Traditional hybrid courses allow the entire class to attend in-person one day a week and work online for the other class day. Split-hybrid courses divide the students in a class into two groups – one group attends one day a week and studies online for the other class day, and a second group attends on an alternate day. This allows for better social distancing. Students will be provided specific details shortly before classes begin.
Courses may also be offered via live-streaming video – where some of the students are attending in the classroom while others are watching the class live on their devices through Blackboard Collaborate.

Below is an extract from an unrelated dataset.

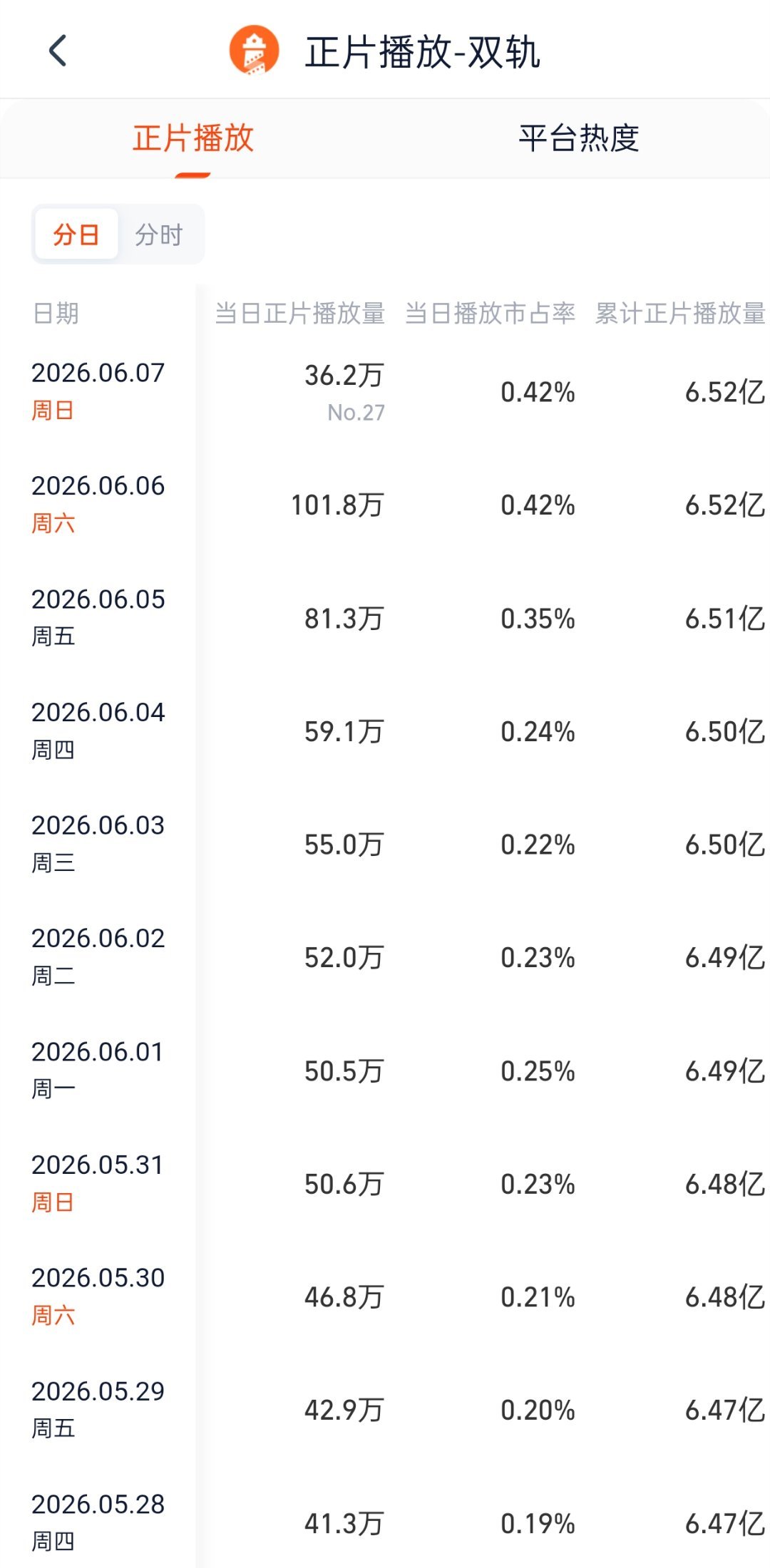Viewport: 770px width, 1568px height.
Task: Switch to the 平台热度 tab
Action: pos(578,138)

All students in the in-person class will be notified that someone in their class has tested positive for COVID-19. Students will be reassured that CDC-recommended guidelines were followed during in-person attendance. All students wore masks and sat facing forward and at least six feet apart on all sides. All surfaces were cleaned in between each class. However, students will be provided with testing information in case they choose to get tested at their own expense. The classroom will then be closed for at least 24 hours, cleaned and thoroughly disinfected before further use.
It is everyone’s personal responsibility to stay home and contact their physician if they are not feeling well with symptoms such as fever, cough, body aches and shortness of breath. If feeling well and getting out among others, it is everyone’s personal responsibility to wear a face mask, social distance six feet, wash hands frequently for at least 20 seconds or use hand sanitizer, and keep hands away from their face.
Because COVID-19 is spread by droplets from the nose and mouth, a face mask must cover both the nose and mouth to be effective.